CHICAGO -- Cubs infielder Starlin Castro entered Tuesday night's game at second base in the top of the sixth inning and could start there this weekend, while his agent says an eventual "change of scenery" could be "good for everybody."
"It would crush him to leave Chicago," agent Paul Kinzer said Tuesday afternoon. "He loves it here."
The three-time All-Star took over for Chris Coghlan in Tuesday's 6-3 win over the Milwaukee Brewers in his first career MLB game at second base, and he came through with a highlight-reel catch. With one out in the ninth, he raced down the right-field line and made a sliding catch near the wall on Elian Herrera's foul pop.
Castro took grounders at second base before batting practice Tuesday, and manager Joe Maddon indicated that would be his main position going forward. Castro was benched over the weekend after a prolonged slump during which his batting average dropped to .236 and his on-base percentage to .271.
"I'm eager to see Starlin at second base," Maddon said before the game.
Castro didn't think it would be a problem moving over from shortstop, where he had been a mainstay for the Cubs for more than five seasons.
"I don't mind," Castro said. "I just want to play. No matter where they want to put me, I want to play."
He did not get a hit in his only at-bat Tuesday night.
Castro has had a team-first approach since losing his starting job, something Maddon has appreciated about the situation.
"That's his mentality," Kinzer said. "I wish people in Chicago knew him.
"There's nothing phony about him. Does he want to play every day? Yeah. But is he trashing anybody? No. He's not disrupting the team in any way."
Kinzer's visit to Chicago wasn't planned. He came to town to support Castro during the roughest time of his career. The agent is as baffled as anyone by Castro's slump, especially after a hot start to the season. Castro hit .325 in April.
"This is the same kid a couple years ago (2011) who had 207 hits," Kinzer said. "He showed it April. Not sure where he got off-track.

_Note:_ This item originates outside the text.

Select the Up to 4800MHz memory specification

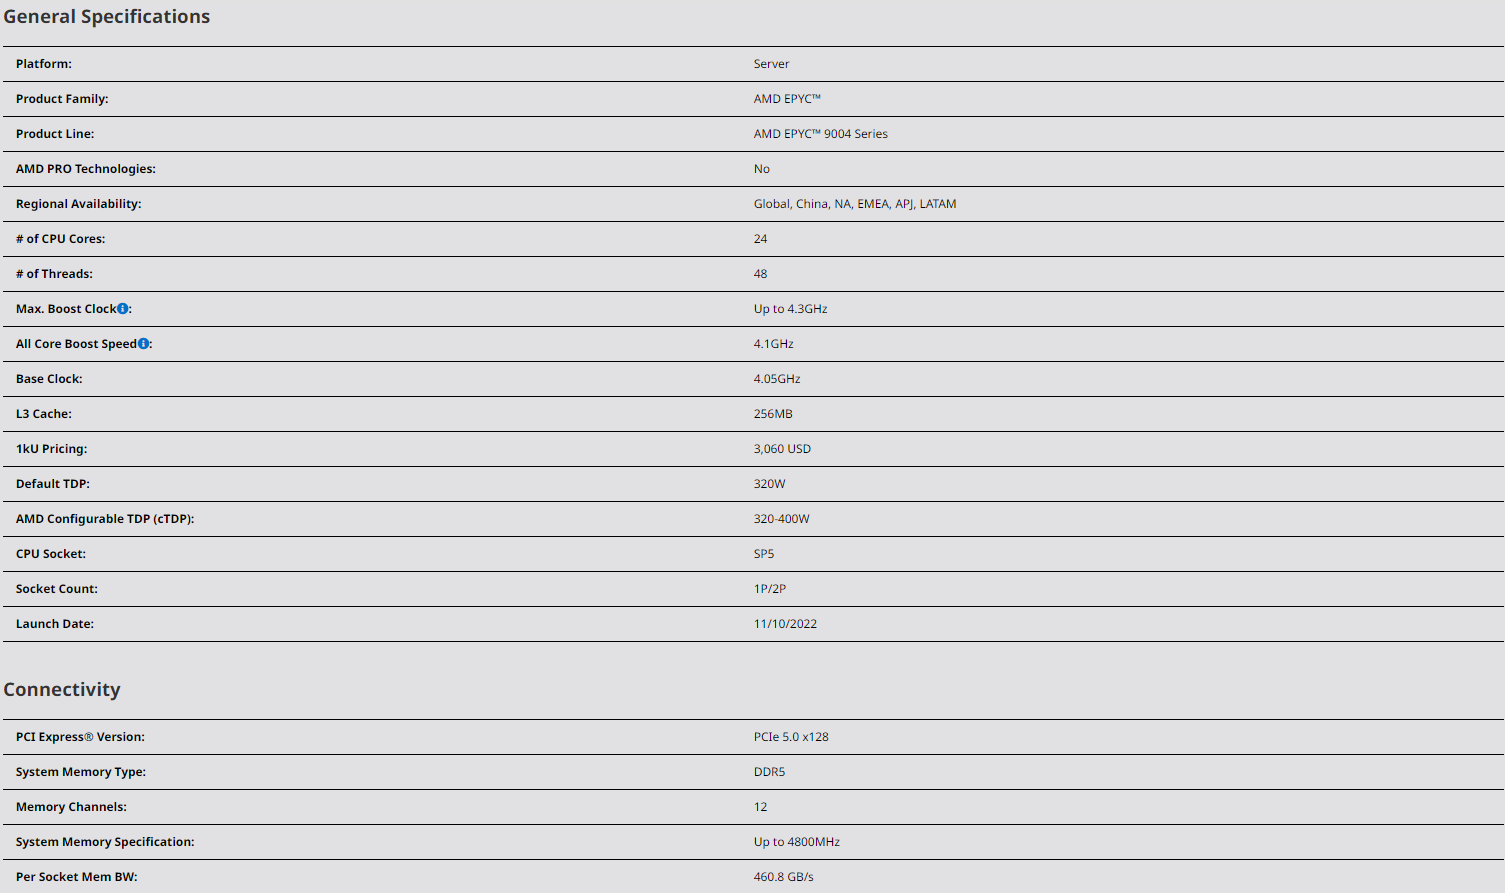click(797, 842)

"Sometimes a change of scenery is good for everybody."
Kinzer wasn't making any demands, just openly wondering where it has gone wrong for Castro. Maddon hopes he can find his groove again, but Addison Russell is the Cubs' shortstop now and for the future.
"Addy looks like the guy everyone thought he would be," Maddon said. "[Prospect Javier Baez] is still getting his way back here. And Starlin, we're trying to get him back on his feet."
Castro hadn't played since Thursday. Utility man Jonathan Herrera had been used as a defensive replacement at second base while Russell became the fixture at shortstop.
"Four games [sitting] is tough," Kinzer said Tuesday before Castro entered the game. "He's used to being such a big part of everything."
Castro is trying to take it all in stride as he struggles through the toughest time of his Cubs career. He is owed more than $40 million through 2019.
"I think I can be good," Castro said. "I think I can play. ... We don't think about me, we think about us. It's the team now."
Information from The Associated Press was used in this report.